Well how about we take a look at how a queen would act?
As a One of many certified coach, I do a lot of work with women using archetypes, to help them connect with their own personal power. The Queen is one of 5 archetypes that I use and she’s often the one that many women feel they need more of in order to step into the leadership of their own lives and careers. So let’s take a look at her and how she deals with boundaries.
We’re not talking divas and tiaras here. I mean a real queen, like our own Queen Elizabeth, a head of state, who makes decisions based on the good of others in her realm and sets clear boundaries with her vision and bigger picture in mind, realising her power can only work its magic if it’s safeguarded and treated with respect.
A queen gets boundaries and she likes them and she also has a great respect for other people’s. She understands her position, and knows that her health and wellbeing are essential for her to do her job properly with boundaries enabling her to keep those priorities on the agenda. She also has no guilt attached to boundaries because she knows exactly why she’s putting them in place and the good they will bring to everyone, not just her. She’s fair and when she says no she means it and she doesn’t back down.
Everyone knows the score. Everyone respects her.
When you understand that boundaries are good for everyone, then that feeling of people pleasing starts to feel less threatened. You can feel more comfortable in understanding that people, especially children, like to have structured rules in place so they know where they stand.

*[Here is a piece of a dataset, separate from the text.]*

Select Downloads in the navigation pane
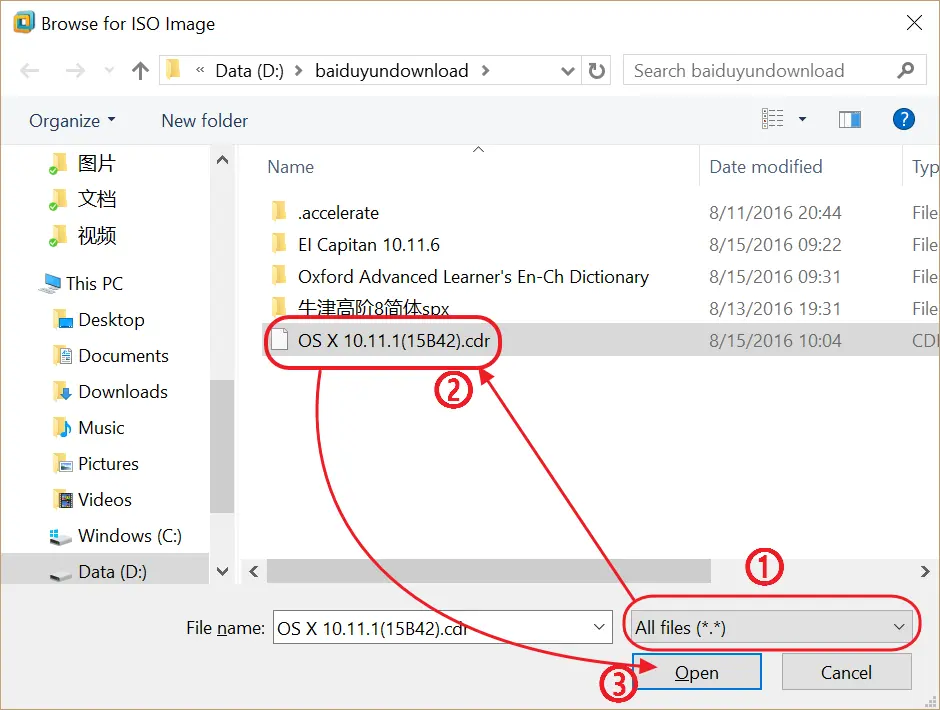The image size is (940, 710). [122, 391]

That they will respect you for laying down your law and speaking your truth. The more honest you can be with someone as to why you’re putting a boundary in place the more you can help the other person understand why you’re doing it (not the same thing as making excuses to avoid the issue). Being clear and honest lies at the heart of good, effective boundary setting.

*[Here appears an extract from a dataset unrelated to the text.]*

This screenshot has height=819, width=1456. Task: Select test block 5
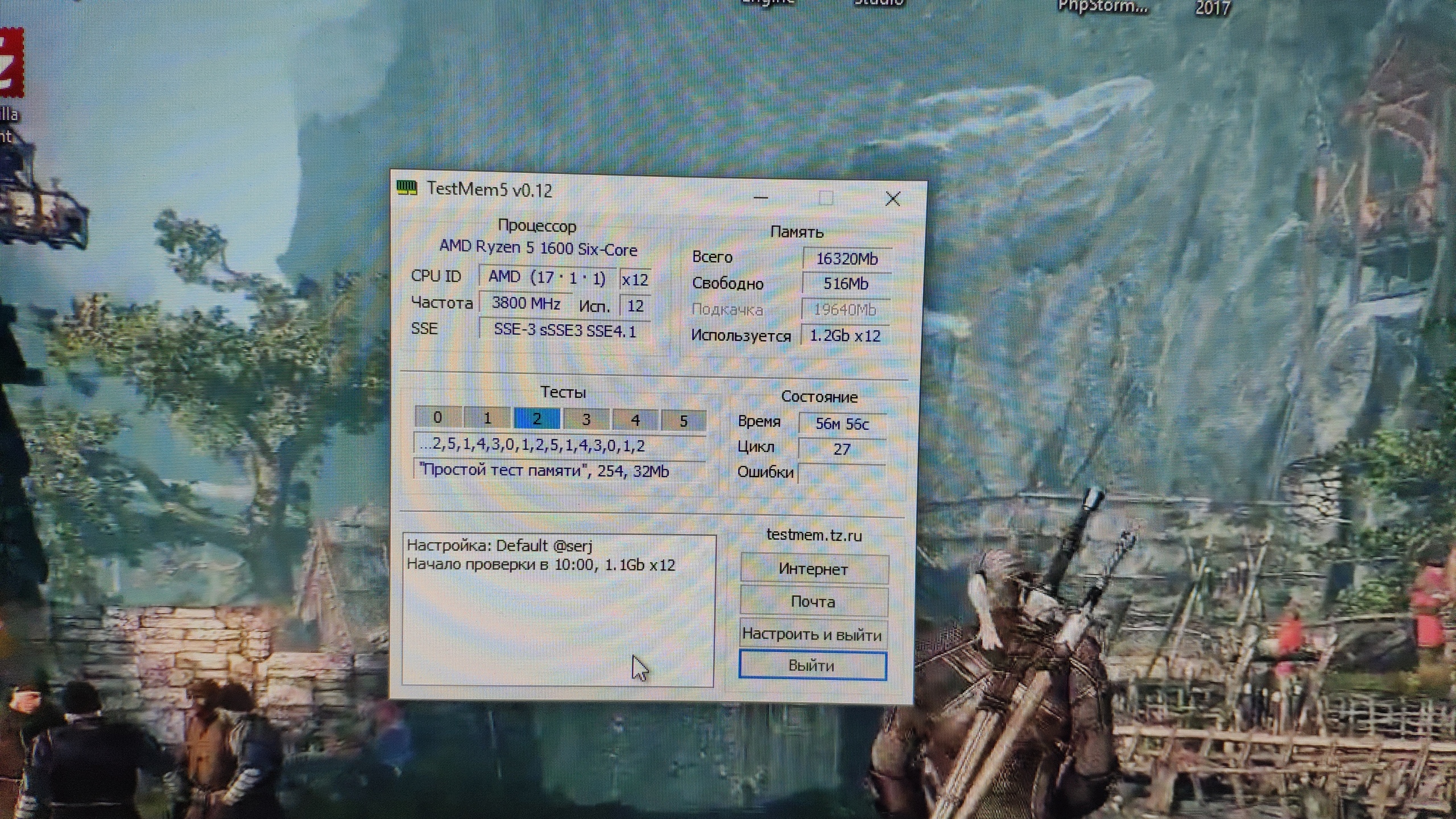click(x=684, y=421)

So how do you go about setting them in a queenly way?
Keep things simple and don’t over explain things:
- Identify the boundary you want to set
It doesn’t matter that in the past you have let it run wild. You can redefine it at any time. Because you are in charge.
- Say what you need
Again keep it simple and make it easy for the other person to understand. The more confusion there is the less likely you are to get acceptance.
- Don’t over explain it
State why if you want to but you don’t have to.
- Set consequences
These aren’t the same as threats and are there to be clear to the other person of the extent of your boundary
These are the foundations of setting healthy and successful boundaries, but for many of us they are a constant work in progress. When we have so many competing priorities for our time it can be a real juggle to work out where we want and need to be putting ourselves. By regularly checking in with ourselves, noticing when we’ve let them slip, and tuning into why we’re feeling frustrated or annoyed by something or someone, boundary setting can get so much easier once we start to make peace with them, pop on our crowns when the occasion calls and remind ourselves of the bigger picture implications that benefit as a result.
Please repeat after me…
I am not a bad person for telling others what I want and need.
I am a queen in charge of my own personal realm which is valuable to me and to others, and it is my duty to protect myself and those who reside within it.
I am setting boundaries for the greater good and when I’m good, everyone else is too.
So Your Majesty, those boundaries, are they feeling any better now?